- **ASSIGNMENT**: Give the lines again, unchanged, starting with the line containing "Home (338, 207)" and ending with the last line of the data below.

---------------

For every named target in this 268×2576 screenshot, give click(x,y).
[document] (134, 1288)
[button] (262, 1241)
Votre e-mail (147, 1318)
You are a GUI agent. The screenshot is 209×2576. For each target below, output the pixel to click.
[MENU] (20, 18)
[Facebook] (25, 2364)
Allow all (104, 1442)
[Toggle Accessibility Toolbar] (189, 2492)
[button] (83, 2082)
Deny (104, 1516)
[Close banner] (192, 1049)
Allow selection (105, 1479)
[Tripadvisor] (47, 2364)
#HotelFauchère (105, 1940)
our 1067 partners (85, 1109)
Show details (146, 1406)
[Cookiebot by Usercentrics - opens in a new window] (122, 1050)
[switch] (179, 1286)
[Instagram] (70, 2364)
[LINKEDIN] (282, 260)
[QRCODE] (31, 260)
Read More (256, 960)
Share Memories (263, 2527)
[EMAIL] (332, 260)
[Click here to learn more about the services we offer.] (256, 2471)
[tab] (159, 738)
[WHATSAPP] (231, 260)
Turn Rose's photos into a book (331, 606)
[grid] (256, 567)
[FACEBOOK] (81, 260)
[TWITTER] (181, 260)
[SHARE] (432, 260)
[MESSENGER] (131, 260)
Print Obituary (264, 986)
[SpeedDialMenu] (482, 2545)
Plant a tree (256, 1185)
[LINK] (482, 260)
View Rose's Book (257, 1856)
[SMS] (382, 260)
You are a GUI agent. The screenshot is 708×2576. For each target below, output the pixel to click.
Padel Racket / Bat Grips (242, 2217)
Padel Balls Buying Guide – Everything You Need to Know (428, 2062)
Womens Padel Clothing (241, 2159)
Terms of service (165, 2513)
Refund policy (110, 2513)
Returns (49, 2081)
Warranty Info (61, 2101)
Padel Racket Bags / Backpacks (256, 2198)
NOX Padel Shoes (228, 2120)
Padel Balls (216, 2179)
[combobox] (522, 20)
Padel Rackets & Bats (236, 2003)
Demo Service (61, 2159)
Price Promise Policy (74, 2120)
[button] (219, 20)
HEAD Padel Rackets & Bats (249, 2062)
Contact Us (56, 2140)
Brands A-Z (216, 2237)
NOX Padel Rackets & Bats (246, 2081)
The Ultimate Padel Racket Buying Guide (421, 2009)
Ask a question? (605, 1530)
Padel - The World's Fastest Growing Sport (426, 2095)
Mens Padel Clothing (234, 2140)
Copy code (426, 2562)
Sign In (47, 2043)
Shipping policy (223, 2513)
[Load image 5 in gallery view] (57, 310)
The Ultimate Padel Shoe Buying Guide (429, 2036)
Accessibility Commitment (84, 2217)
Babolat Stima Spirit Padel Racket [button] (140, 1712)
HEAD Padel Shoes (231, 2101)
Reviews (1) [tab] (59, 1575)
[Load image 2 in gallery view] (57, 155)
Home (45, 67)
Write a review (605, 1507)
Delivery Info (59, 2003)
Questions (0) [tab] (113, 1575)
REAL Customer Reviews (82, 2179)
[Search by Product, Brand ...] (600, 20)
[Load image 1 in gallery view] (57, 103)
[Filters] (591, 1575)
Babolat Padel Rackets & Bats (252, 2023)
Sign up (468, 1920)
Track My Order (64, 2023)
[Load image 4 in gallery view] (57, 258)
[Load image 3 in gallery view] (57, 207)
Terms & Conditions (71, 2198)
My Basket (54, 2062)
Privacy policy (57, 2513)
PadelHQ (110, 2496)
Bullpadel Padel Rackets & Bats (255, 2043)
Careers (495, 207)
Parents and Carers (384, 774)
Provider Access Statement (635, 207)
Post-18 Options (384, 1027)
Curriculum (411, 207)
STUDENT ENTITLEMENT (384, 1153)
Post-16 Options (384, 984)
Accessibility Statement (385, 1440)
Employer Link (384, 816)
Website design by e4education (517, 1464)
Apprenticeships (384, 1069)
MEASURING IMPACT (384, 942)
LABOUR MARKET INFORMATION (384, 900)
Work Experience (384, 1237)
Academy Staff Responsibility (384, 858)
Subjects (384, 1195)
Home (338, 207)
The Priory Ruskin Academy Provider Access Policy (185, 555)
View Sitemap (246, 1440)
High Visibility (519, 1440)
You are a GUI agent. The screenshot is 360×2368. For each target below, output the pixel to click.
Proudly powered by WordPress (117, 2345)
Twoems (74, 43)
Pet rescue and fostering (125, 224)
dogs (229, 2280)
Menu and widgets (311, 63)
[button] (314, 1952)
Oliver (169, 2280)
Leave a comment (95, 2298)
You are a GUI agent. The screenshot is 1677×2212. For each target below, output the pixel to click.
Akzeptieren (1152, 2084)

---------------

- **SOLVED PROBLEM**:
Home (338, 207)
The Priory Ruskin Academy Provider Access Policy (185, 555)
View Sitemap (246, 1440)
High Visibility (519, 1440)
You are a GUI agent. The screenshot is 360×2368. For each target below, output the pixel to click.
Proudly powered by WordPress (117, 2345)
Twoems (74, 43)
Pet rescue and fostering (125, 224)
dogs (229, 2280)
Menu and widgets (311, 63)
[button] (314, 1952)
Oliver (169, 2280)
Leave a comment (95, 2298)
You are a GUI agent. The screenshot is 1677×2212. For each target below, output the pixel to click.
Akzeptieren (1152, 2084)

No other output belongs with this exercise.